January 15, 2010: My Best Turns Ever

Nendaz, Switzerland – Today was the last day to train on the race slope so instead of taking the day off we took this opportunity. The training course was set less turny than yesterday’s race, but still turny in my book, with a little more room between the gates. Coach Mark sat me down in the morning to talk about today’s session. He really wanted me to focus on a rounder and higher line since I got in trouble in the race course yesterday from going too straight, and to keep a quiet upper body when I did my warm up freeruns in order to give my legs the freedom to do what they needed.

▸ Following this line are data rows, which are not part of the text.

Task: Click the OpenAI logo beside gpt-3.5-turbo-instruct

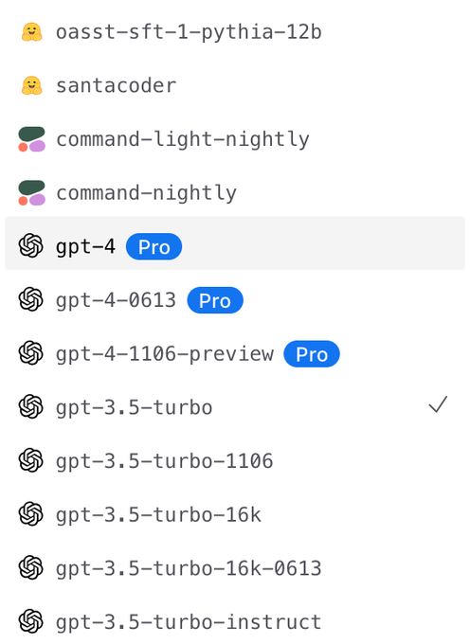Action: click(x=31, y=622)
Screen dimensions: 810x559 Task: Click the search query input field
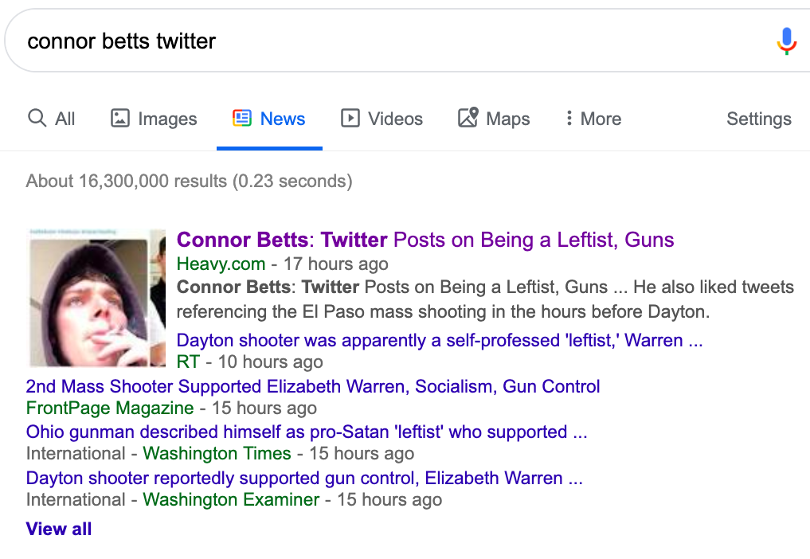382,41
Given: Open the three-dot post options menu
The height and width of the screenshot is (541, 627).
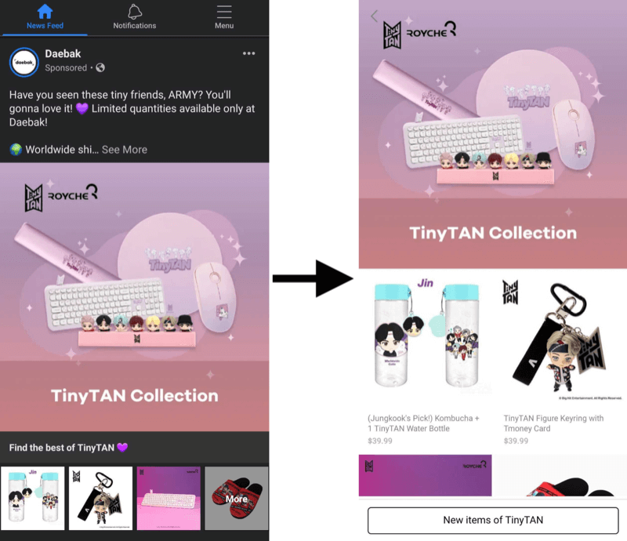Looking at the screenshot, I should point(248,53).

I took my freeruns with dead arms, meaning I just let them hang there and did not put any energy into my upper body. It felt pretty good but I could feel the tiredness grow in my legs. After a couple of runs my turn shape wasn’t that of the course and I could feel myself get out of control when riding. As I was going up the poma lift, I tried to clear my head and go to my ‘nothing box’ to give myself a mental break. (We recently were talking about some comedian who was saying that men have a ‘nothing box’ where they can literally think of nothing for sometimes long periods of time, but women can’t do that since all their thoughts are connected, or something like that. I do have a nothing box but it only happens when I’m out in the water, bobbing on my surfboard, and watching the horizon for a wave to come. I literally think of nothing during that time. Maybe that’s why surfing is so relaxing and quieting for me. Hmph.) I didn’t want to think about what I have to do to get to the Olympics, and everything that’s riding on it. I just wanted to think about the desire to ride and race my best. I’ve decided that should have been my focus all along, and let the thought of the Olympics be a result of the goal of racing my best. It’s amazing how the pressure of such a big event affects people; many other riders who are under the stress of qualifying for the Games are not performing well. But I can’t affect the past; I just have to adjust my thinking for the last two events.

For my first run I focused on taking a super round line by relaxing and taking my time. Coach Mark said to look at the point where I want to initiate the turn, and not directly at the gate. I kept my head up and looked where I wanted to turn and resisted the urge to look at the stubby or even the snow. And it worked well. After he said it was a good line and to keep it but be more aggressive in my movement. He explained that some people interpret aggressivity as a straighter line, but it really relates to your movement on the board. For my second run I just maintained the same focus of a really round line. I didn’t think about putting more into the board, I wanted another run with that simple focus before I started to add anything to it. I took a rounder line and was able to find the carve, both on my toe- and heelside, and my heelside turns felt the best it’s ever been, even better than when freeriding! Unfortunately I lost a little of focus over the knoll, went too wide and cranked out a heelside but got caught in the backseat and almost went into the fence. When I went back around Coach Mark said I was generating speed and really carving those first eight turns, and they were my best turns. Ever. I wasn’t thinking about being aggressive or putting more energy into the board. I think the round line allowed me to do it naturally.

It was great to hear but for some reason I wasn’t ecstatically happy about it. I don’t know if my mind is blocking itself from experiencing extreme emotional swings, or maybe subconsciously I don’t want to get too excited and get my hopes up and start thinking too far ahead. Maybe I’m just trying to look at everything as objectively as possible, and take emotions out of the way. My next two runs weren’t as good but I still had some good turns and felt the feeling of being patient and building the turn. Overall it was a good day of training and I learned how important it is to have the discipline to keep your line.

So I’m riding my best going into the next race. I’m not even going to think about the results I ‘have’ to get. The only thing I have to do is keep my round line and everything else should fall into place.